There is a magnifying mirror in my parent's house. Not a normal magnifying mirror, but one where I swear you would be able to see the deepest layer of your skin if you stare at it for more than a minute. I haven't been able to look into that mirror for that long. The second my eyes caught sight of my face in it, I turned away. Scared.  

This revealing mirror got me thinking that more often than not, it's better to live alien to certain truths. I don't mean that we should all lie (not even white lies), no, I'm a very honest person. What I mean is that, occasionally, ignorance is a direct cause of happiness. A few very personal illustrations of this point:
  1. Dental surgery - I truly believe I am a happier person without knowing the details of what happened in the 2 hours I was anesthesised
  2. Santa -  the confusion of finding a Barbie hidden in my parents' wardrobe a few days before seeing it under the tree and the consequent revelation of years of false beliefs
  3. Sales - they can ruin the excitement of owning a pair of gorgeous shoes, when seeing them half price a few weeks later
  4. Food - I trust that you're all familiar with the ingredients that go into the very Spanish black pudding or outrageously expensive French foie? And I don't want to know any of the translations for the delicious plates I tried in Tokyo...
  5. Relationships - if he ever stupidly slipped, he can live with the guilt. I'm not a priest, you won't be forgiven upon confession
  6. Judgmental people - I prefer living not knowing what you think about me. I don't care

    and of course, the thing that started this post in the first place..
  7. Magnifying mirror - my happy little world of ignorance perverted by the blunt truth

So trust me when I say that:
"The quality of your life is in direct proportion to the amount of uncertainty you can comfortably deal with."

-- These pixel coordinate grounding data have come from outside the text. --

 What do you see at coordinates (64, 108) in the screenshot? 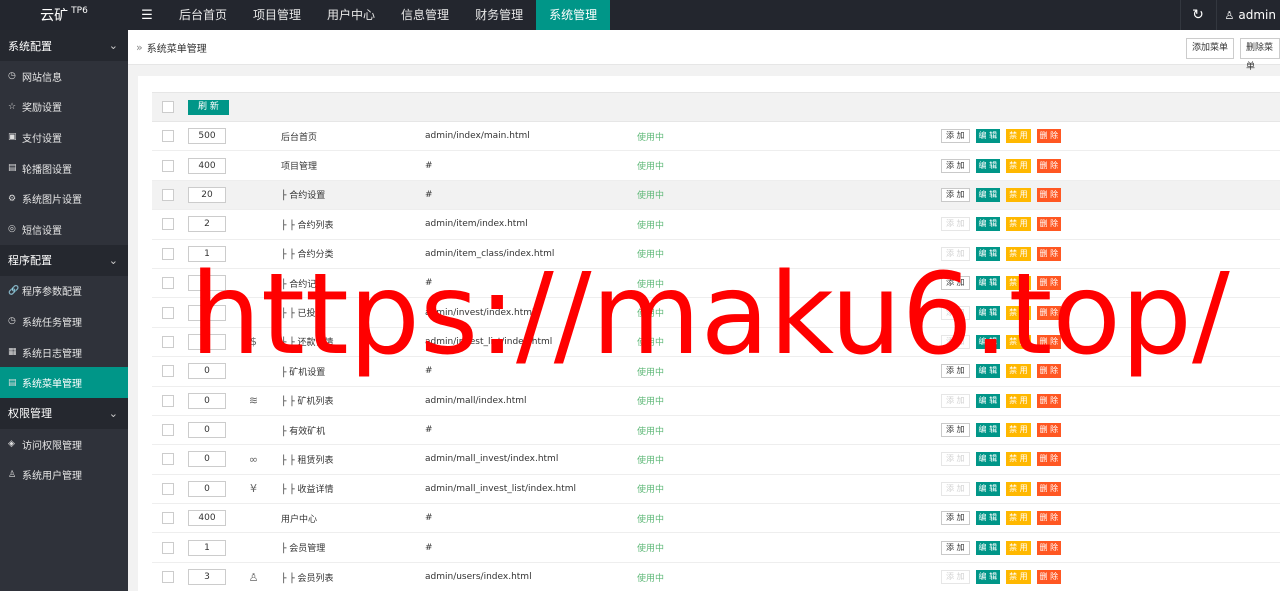
I see `sidebar-item: ☆ 奖励设置` at bounding box center [64, 108].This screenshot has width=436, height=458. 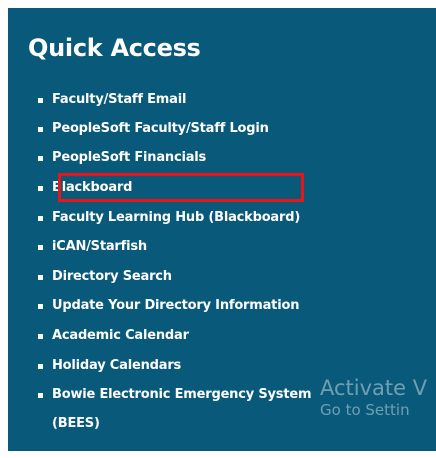 I want to click on link-faculty-learning-hub: Faculty Learning Hub (Blackboard), so click(x=176, y=218).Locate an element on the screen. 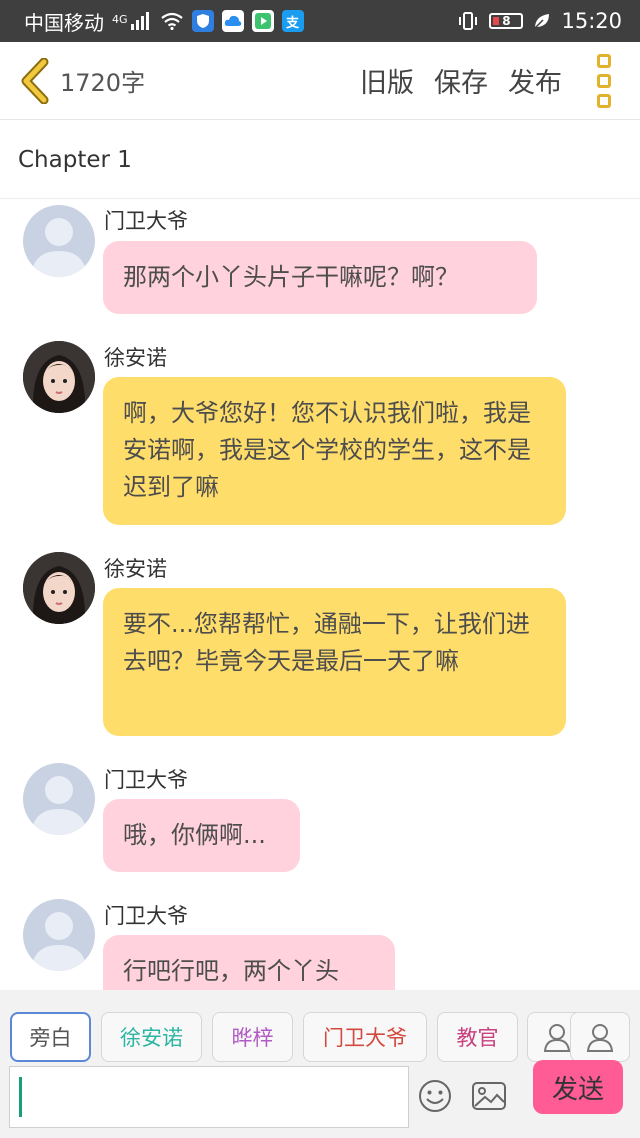  character-chip-doorman: 门卫大爷 is located at coordinates (365, 1037).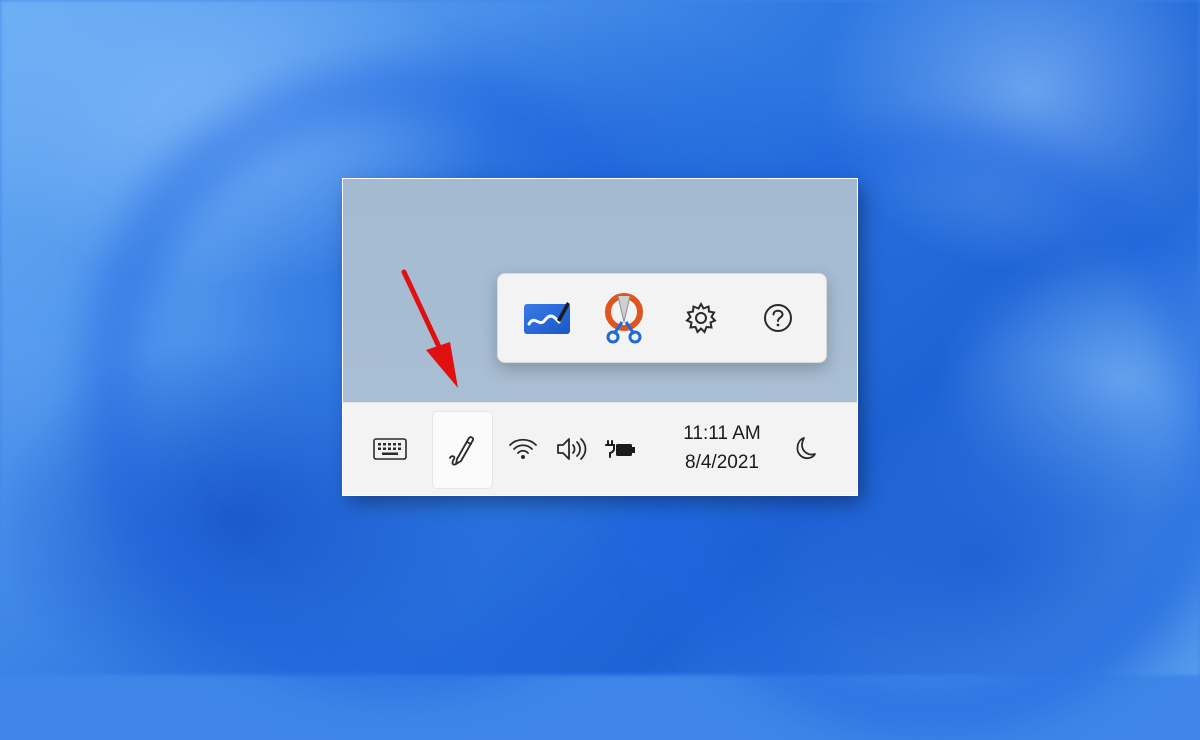 The width and height of the screenshot is (1200, 740). I want to click on snip-sketch-app-button, so click(624, 318).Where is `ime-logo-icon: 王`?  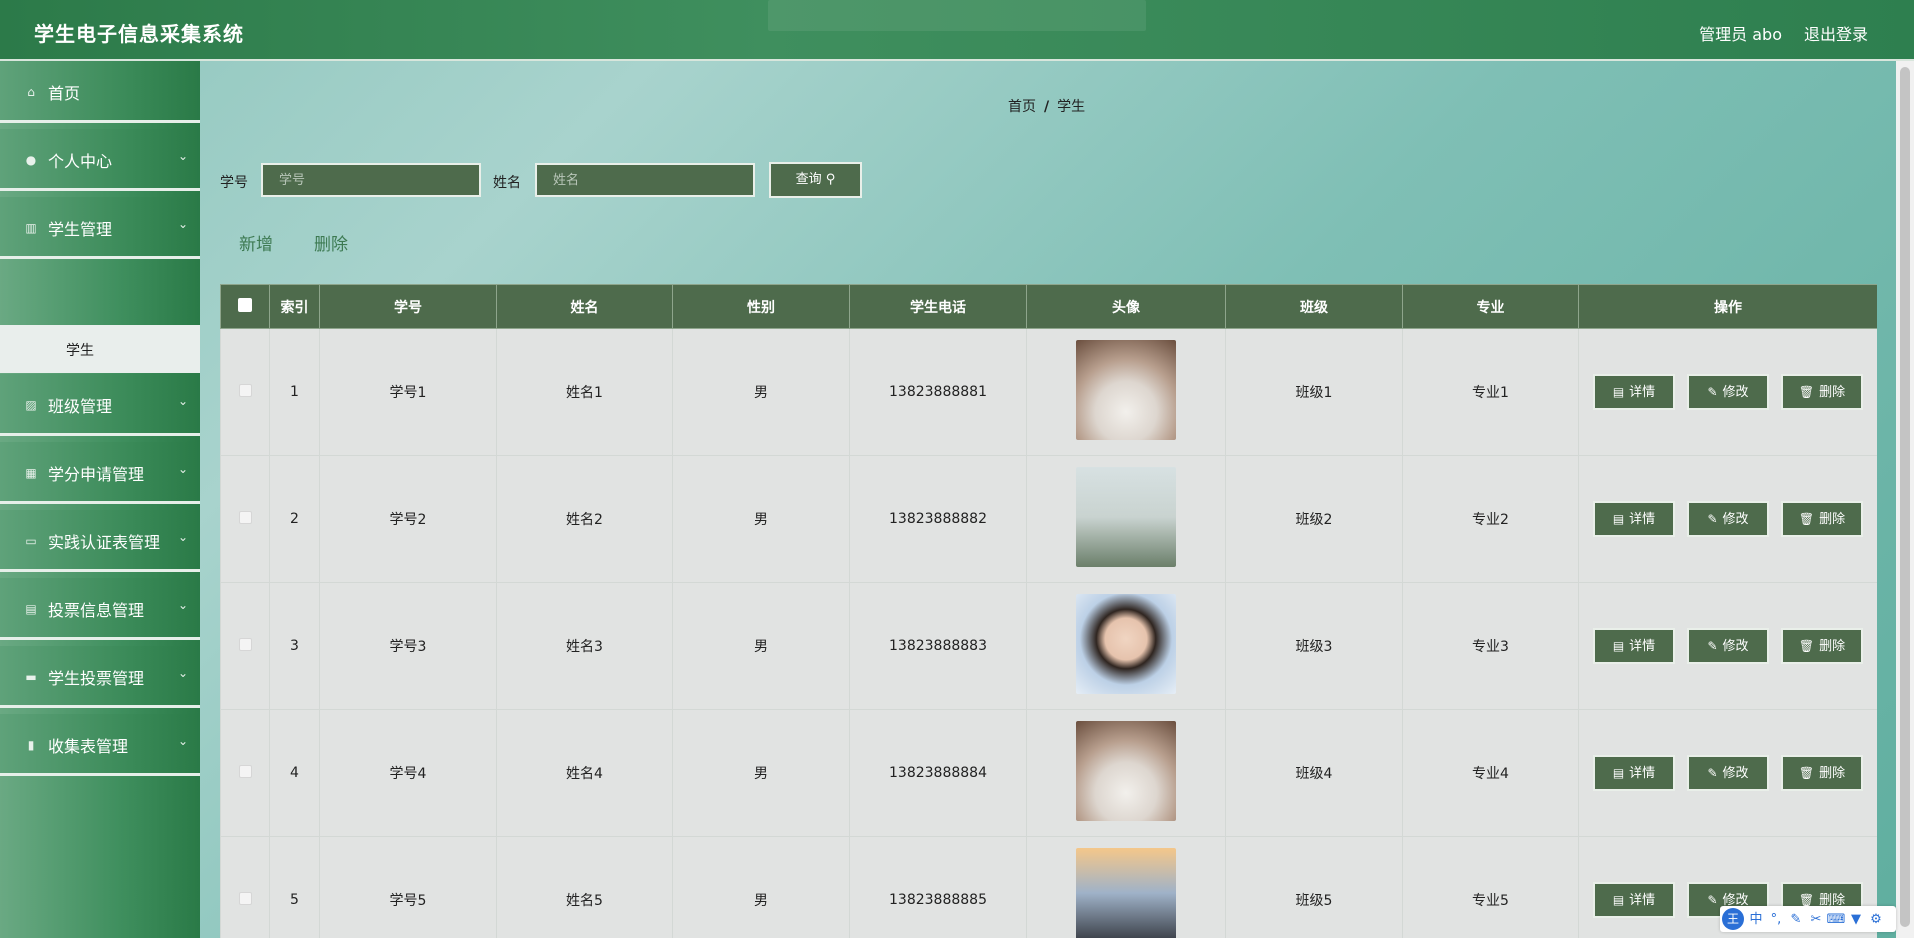
ime-logo-icon: 王 is located at coordinates (1733, 919).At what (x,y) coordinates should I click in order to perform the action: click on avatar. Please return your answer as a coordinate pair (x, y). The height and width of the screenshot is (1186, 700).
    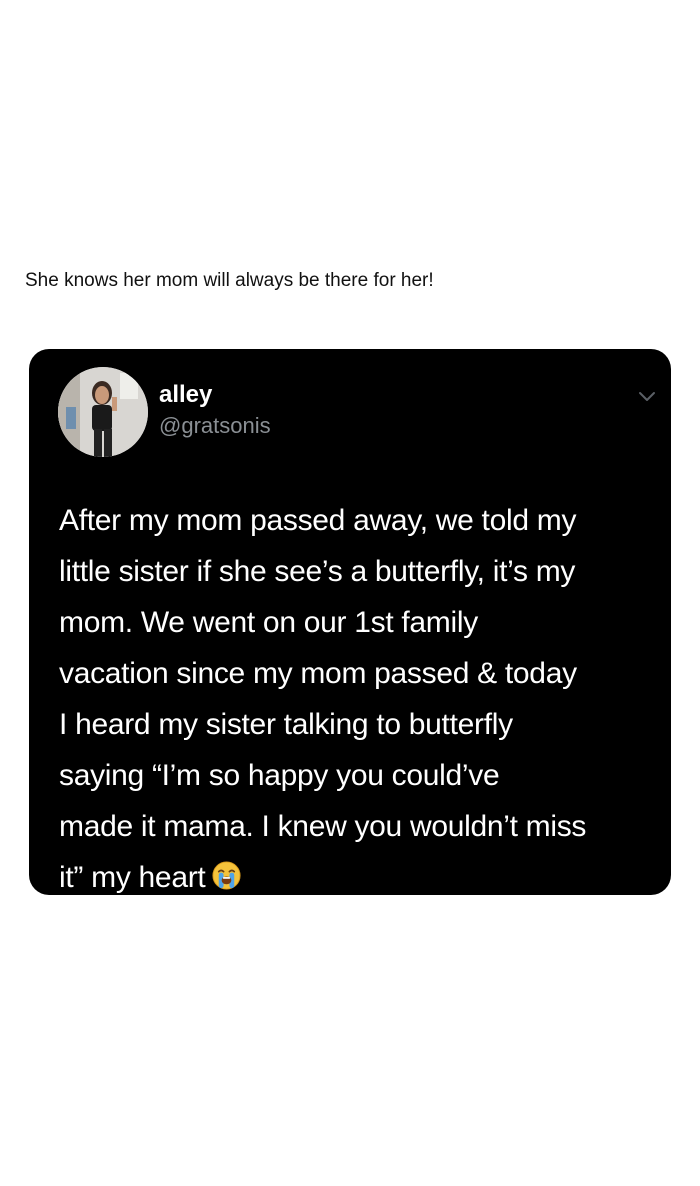
    Looking at the image, I should click on (103, 412).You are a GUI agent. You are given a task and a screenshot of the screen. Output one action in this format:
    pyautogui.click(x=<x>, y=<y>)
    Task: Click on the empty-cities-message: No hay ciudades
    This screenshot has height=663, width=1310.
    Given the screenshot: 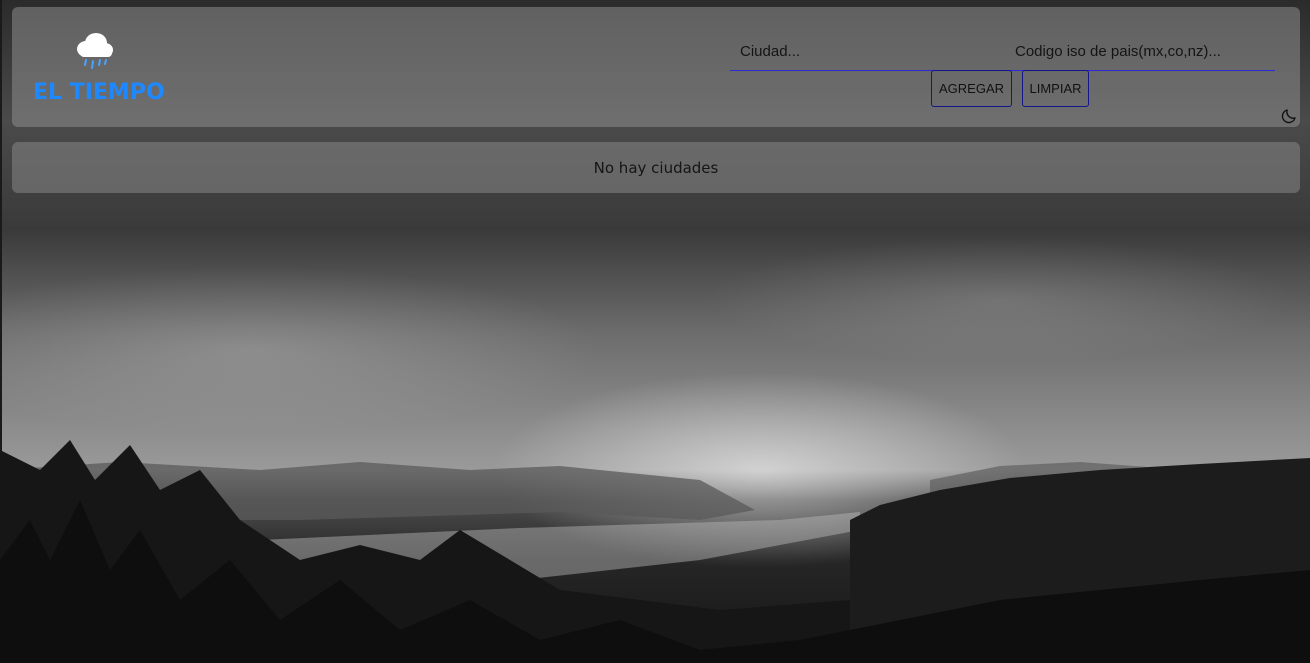 What is the action you would take?
    pyautogui.click(x=656, y=168)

Thursday, February 6, 2014

Let's badge it!

Walking down the streets on any given day, a stampede of working souls, who can't seem to get home soon enough, rush in every direction. All with a distinctive feature: a label hanging from their necks. Literally, not metaphorically. Call it label, call it badge, call it what you want... It all serves the same purpose: openly displaying information.

Here is my proposal: if we are to disclose information, do it in a way that it'll benefit society as a whole. Tell the world something that will help them. It would save so much time and efforts! Efficiency, people, efficiency.

I'll illustrate this using myself as an example. My chest would proudly exhibit the following (not exclusively, but enough for you to get a sense of what I mean):
  • Good with faces, terrible with names
  • Don't care about the size - or number, for that matter - of your house, car, [enter material possession]
  • People who are happy all of the time scare me
  • Sometimes a glass of wine is the high of my day
  • Happiness is a good book and a milky tea
  • If you think you're better than someone else, don't come closer
  • ...
Are you in? 

Think that it will work both ways. I sure know that my my life would have been so much better if I knew up-front some of the things I only got to learn the hard way... 
  • "can't keep promises" 
  • "will lie behind your back" 
  • "my life is build around smoking"
  • "fake"
  • "will betray"
  • ...
 
Let's make the world a better place, let's badge it!